◆ **WORK ITEM**
Instruction for the data below: set down exactly the lines from the line with "Where should I click to: Open the" to the line with "has height=632, width=905.", inclusive, and no others.

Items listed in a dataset
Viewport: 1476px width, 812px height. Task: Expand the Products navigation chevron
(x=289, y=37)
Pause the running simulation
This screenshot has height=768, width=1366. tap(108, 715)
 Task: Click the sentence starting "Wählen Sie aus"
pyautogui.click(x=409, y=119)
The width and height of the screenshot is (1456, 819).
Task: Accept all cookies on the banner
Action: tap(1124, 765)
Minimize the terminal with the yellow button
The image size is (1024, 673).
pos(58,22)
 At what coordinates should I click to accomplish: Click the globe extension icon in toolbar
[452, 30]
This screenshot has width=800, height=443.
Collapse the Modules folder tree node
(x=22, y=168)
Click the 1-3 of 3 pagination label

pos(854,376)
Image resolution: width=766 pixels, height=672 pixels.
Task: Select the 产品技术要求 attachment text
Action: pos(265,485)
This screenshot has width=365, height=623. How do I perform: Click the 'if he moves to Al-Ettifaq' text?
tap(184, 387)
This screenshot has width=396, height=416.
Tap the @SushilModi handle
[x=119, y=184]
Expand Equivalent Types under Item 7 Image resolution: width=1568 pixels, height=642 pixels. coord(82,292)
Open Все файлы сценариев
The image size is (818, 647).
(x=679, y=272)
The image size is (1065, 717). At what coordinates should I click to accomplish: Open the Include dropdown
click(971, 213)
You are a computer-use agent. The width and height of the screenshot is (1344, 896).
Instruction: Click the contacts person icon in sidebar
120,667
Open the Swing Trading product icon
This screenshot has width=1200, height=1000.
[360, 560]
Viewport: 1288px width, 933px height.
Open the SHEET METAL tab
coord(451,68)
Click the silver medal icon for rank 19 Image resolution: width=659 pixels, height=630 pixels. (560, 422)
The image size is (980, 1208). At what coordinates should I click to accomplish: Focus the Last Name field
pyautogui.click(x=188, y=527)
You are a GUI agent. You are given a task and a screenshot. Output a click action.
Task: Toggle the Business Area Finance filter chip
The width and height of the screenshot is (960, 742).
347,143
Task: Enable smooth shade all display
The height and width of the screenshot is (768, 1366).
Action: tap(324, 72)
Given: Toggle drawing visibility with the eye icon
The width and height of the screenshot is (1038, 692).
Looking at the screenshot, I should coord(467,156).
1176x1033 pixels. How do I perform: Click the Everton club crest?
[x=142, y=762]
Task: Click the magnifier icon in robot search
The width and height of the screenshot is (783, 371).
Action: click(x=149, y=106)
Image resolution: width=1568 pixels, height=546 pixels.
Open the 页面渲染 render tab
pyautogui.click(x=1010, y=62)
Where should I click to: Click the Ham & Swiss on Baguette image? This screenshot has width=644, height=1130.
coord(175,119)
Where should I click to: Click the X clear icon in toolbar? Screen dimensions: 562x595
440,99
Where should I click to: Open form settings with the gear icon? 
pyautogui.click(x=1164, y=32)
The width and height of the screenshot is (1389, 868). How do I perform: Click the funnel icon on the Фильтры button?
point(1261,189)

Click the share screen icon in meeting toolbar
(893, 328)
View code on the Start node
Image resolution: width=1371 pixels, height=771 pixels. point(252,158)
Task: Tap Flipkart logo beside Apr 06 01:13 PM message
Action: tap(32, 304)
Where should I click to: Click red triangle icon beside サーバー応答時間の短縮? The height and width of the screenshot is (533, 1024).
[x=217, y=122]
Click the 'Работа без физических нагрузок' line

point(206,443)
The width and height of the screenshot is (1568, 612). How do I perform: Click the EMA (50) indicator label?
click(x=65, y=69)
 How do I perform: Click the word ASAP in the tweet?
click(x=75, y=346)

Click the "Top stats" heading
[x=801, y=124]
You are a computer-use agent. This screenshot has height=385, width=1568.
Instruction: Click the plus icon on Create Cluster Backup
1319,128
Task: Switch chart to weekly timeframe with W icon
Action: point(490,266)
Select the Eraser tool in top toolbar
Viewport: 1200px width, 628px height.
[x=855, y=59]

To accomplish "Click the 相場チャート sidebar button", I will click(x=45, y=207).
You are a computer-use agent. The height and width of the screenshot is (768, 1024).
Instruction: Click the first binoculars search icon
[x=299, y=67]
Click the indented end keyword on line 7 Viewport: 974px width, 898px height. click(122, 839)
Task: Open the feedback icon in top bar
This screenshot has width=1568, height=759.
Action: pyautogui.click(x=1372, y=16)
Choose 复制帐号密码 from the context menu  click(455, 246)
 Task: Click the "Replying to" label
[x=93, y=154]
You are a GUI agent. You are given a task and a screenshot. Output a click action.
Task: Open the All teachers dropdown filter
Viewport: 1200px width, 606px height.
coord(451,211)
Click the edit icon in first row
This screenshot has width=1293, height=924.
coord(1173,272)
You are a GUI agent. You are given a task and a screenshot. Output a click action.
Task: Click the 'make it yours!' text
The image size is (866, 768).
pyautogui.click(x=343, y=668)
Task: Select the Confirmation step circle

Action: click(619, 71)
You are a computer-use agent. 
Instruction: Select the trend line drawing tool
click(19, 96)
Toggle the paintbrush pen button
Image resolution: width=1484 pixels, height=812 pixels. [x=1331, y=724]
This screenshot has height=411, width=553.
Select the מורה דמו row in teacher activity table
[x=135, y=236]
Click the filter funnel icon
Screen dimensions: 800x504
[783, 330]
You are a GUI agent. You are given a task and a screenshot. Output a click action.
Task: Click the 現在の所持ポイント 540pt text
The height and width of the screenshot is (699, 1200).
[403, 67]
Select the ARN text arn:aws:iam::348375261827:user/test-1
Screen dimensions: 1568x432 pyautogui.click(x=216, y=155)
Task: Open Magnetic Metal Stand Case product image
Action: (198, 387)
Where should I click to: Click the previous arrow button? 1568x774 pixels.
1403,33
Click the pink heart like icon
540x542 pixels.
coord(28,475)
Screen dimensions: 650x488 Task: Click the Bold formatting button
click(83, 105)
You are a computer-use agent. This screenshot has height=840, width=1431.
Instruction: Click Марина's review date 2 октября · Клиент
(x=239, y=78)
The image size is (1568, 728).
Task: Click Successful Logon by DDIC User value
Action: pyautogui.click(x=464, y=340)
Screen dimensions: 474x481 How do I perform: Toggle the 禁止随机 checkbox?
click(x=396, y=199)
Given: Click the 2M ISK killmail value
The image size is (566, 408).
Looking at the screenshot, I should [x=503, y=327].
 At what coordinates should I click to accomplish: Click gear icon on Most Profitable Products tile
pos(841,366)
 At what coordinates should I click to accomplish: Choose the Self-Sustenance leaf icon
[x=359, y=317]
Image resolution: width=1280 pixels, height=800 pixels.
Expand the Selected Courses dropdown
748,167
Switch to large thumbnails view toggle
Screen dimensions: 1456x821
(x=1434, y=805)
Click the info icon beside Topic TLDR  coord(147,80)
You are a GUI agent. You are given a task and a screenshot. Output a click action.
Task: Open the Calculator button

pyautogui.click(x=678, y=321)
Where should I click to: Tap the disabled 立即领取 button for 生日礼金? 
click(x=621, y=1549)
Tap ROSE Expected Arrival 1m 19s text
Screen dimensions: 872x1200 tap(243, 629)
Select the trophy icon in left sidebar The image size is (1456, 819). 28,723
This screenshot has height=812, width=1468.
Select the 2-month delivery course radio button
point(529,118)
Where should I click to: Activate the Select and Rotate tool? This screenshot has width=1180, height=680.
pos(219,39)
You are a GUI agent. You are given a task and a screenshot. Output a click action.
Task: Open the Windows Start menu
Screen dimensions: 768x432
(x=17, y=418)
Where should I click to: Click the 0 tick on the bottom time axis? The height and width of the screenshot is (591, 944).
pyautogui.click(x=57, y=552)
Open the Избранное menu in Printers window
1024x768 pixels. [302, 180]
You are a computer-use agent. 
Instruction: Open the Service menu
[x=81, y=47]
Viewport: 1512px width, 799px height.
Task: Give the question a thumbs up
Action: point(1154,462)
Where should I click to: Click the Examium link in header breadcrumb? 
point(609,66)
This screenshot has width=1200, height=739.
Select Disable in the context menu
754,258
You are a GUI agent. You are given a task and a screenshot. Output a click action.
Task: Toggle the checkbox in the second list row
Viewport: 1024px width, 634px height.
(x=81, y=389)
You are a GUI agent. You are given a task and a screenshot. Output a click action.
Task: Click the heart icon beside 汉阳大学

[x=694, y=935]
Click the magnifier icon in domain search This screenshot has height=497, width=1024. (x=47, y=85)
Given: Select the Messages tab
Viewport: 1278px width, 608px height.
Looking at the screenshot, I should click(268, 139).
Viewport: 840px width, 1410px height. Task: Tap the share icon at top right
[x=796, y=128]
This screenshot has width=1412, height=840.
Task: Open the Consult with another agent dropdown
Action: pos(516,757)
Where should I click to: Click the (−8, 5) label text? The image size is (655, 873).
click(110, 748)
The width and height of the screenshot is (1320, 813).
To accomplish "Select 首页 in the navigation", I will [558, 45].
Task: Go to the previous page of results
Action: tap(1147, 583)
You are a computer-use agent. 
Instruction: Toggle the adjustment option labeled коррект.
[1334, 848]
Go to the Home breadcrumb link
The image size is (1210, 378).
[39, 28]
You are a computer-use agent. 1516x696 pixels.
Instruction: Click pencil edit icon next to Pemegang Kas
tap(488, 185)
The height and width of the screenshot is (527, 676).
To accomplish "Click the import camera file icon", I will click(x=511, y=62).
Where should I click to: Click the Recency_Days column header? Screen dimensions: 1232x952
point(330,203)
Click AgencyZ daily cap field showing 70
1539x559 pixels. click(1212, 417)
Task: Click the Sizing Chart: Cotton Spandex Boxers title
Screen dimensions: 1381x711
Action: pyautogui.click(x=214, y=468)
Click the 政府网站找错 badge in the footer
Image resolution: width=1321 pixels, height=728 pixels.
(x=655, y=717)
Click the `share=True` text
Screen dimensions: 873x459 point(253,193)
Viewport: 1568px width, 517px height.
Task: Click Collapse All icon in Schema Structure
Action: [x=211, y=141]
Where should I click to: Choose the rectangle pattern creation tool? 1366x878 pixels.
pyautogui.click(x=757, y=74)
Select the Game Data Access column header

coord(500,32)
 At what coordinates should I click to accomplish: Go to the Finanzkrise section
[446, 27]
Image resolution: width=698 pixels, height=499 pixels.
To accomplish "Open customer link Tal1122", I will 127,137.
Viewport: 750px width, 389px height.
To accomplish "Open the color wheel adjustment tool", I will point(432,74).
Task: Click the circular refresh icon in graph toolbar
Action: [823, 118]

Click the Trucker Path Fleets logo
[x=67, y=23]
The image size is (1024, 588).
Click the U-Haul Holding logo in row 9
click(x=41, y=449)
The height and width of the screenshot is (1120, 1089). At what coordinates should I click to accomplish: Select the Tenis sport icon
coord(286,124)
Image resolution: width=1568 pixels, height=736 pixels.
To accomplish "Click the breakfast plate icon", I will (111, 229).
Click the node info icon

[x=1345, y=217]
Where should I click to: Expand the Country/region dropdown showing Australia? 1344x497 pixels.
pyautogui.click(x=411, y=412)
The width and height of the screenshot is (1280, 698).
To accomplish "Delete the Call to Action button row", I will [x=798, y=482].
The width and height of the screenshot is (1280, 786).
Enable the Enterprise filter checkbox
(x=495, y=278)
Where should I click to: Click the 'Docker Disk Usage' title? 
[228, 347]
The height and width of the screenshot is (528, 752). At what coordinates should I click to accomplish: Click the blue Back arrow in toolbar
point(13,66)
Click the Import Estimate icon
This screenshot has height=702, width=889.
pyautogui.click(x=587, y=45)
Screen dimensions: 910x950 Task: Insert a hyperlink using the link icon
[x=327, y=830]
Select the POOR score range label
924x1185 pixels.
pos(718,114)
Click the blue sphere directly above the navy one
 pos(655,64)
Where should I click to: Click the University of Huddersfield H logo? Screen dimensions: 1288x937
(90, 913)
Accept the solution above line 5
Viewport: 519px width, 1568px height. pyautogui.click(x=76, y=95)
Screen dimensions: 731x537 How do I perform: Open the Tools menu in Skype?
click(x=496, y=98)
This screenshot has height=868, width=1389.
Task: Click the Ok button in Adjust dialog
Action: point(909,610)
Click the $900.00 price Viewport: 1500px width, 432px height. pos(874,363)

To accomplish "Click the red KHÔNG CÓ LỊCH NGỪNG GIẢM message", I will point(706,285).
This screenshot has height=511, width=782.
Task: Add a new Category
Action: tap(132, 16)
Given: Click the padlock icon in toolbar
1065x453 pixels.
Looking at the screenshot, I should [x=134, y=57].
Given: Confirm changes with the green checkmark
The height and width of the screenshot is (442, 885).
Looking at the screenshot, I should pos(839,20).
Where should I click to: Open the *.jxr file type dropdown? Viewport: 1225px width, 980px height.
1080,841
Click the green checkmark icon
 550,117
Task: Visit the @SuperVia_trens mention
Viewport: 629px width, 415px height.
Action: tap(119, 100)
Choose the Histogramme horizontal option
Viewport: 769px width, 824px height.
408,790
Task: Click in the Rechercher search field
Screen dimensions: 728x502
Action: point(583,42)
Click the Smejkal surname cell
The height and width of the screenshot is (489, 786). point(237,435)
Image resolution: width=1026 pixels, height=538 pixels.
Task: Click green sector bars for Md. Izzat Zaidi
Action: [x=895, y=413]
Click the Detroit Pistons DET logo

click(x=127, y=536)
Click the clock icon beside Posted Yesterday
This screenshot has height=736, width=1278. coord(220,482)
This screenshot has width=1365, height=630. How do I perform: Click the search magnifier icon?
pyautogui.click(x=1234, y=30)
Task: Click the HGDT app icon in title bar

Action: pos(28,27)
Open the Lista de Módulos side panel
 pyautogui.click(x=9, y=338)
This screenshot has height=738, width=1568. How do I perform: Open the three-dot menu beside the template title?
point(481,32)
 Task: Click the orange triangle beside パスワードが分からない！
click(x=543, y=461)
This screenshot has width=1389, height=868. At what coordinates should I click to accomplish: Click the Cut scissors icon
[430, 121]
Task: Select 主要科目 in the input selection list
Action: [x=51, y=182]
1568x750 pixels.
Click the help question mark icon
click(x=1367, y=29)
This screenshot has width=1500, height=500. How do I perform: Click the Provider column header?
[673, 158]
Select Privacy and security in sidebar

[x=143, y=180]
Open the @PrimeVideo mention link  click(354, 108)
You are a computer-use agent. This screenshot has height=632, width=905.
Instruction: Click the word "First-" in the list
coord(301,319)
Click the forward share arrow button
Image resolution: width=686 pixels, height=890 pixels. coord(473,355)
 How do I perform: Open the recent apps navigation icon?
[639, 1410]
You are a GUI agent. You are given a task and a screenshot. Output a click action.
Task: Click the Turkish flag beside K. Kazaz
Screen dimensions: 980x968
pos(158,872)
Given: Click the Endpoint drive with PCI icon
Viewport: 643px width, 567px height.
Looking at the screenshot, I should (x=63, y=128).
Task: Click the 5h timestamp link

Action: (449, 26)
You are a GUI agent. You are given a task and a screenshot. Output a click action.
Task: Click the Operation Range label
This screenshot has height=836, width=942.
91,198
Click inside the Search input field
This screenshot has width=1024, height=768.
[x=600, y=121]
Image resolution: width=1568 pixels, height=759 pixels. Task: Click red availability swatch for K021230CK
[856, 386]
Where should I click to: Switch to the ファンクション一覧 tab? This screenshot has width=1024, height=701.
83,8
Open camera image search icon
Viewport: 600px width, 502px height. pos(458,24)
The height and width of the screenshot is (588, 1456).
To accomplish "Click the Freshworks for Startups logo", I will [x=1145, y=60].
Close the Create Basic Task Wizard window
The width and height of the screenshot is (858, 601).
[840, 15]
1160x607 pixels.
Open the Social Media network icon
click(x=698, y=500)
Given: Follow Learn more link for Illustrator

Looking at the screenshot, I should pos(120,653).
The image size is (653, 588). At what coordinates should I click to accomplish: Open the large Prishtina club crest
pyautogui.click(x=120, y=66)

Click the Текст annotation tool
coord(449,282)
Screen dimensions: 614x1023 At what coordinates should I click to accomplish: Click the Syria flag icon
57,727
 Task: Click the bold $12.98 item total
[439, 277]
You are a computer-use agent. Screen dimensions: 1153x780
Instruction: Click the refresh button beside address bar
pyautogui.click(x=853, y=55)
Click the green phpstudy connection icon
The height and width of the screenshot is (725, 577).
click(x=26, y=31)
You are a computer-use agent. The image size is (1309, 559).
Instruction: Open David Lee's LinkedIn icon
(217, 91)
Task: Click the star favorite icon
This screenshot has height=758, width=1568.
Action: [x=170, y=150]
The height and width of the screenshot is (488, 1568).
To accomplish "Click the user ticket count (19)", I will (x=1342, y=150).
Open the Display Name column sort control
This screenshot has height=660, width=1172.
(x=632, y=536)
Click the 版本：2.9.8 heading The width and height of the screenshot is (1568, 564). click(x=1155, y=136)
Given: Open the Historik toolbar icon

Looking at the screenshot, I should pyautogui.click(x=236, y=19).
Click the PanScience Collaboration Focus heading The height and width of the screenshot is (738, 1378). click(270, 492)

◆ **WORKED SOLUTION**
Where should I click to: Open the *.jxr file type dropdown? Viewport: 1225px width, 980px height.
1080,841
Click the green checkmark icon
 550,117
Task: Visit the @SuperVia_trens mention
Viewport: 629px width, 415px height.
Action: tap(119, 100)
Choose the Histogramme horizontal option
Viewport: 769px width, 824px height.
408,790
Task: Click in the Rechercher search field
Screen dimensions: 728x502
Action: point(583,42)
Click the Smejkal surname cell
The height and width of the screenshot is (489, 786). point(237,435)
Image resolution: width=1026 pixels, height=538 pixels.
Task: Click green sector bars for Md. Izzat Zaidi
Action: [x=895, y=413]
Click the Detroit Pistons DET logo

click(x=127, y=536)
Click the clock icon beside Posted Yesterday
This screenshot has height=736, width=1278. coord(220,482)
This screenshot has width=1365, height=630. How do I perform: Click the search magnifier icon?
pyautogui.click(x=1234, y=30)
Task: Click the HGDT app icon in title bar

Action: pos(28,27)
Open the Lista de Módulos side panel
 pyautogui.click(x=9, y=338)
This screenshot has height=738, width=1568. How do I perform: Open the three-dot menu beside the template title?
point(481,32)
 Task: Click the orange triangle beside パスワードが分からない！
click(x=543, y=461)
This screenshot has width=1389, height=868. At what coordinates should I click to accomplish: Click the Cut scissors icon
[430, 121]
Task: Select 主要科目 in the input selection list
Action: [x=51, y=182]
1568x750 pixels.
Click the help question mark icon
click(x=1367, y=29)
This screenshot has width=1500, height=500. How do I perform: Click the Provider column header?
[673, 158]
Select Privacy and security in sidebar

[x=143, y=180]
Open the @PrimeVideo mention link  click(354, 108)
You are a computer-use agent. This screenshot has height=632, width=905.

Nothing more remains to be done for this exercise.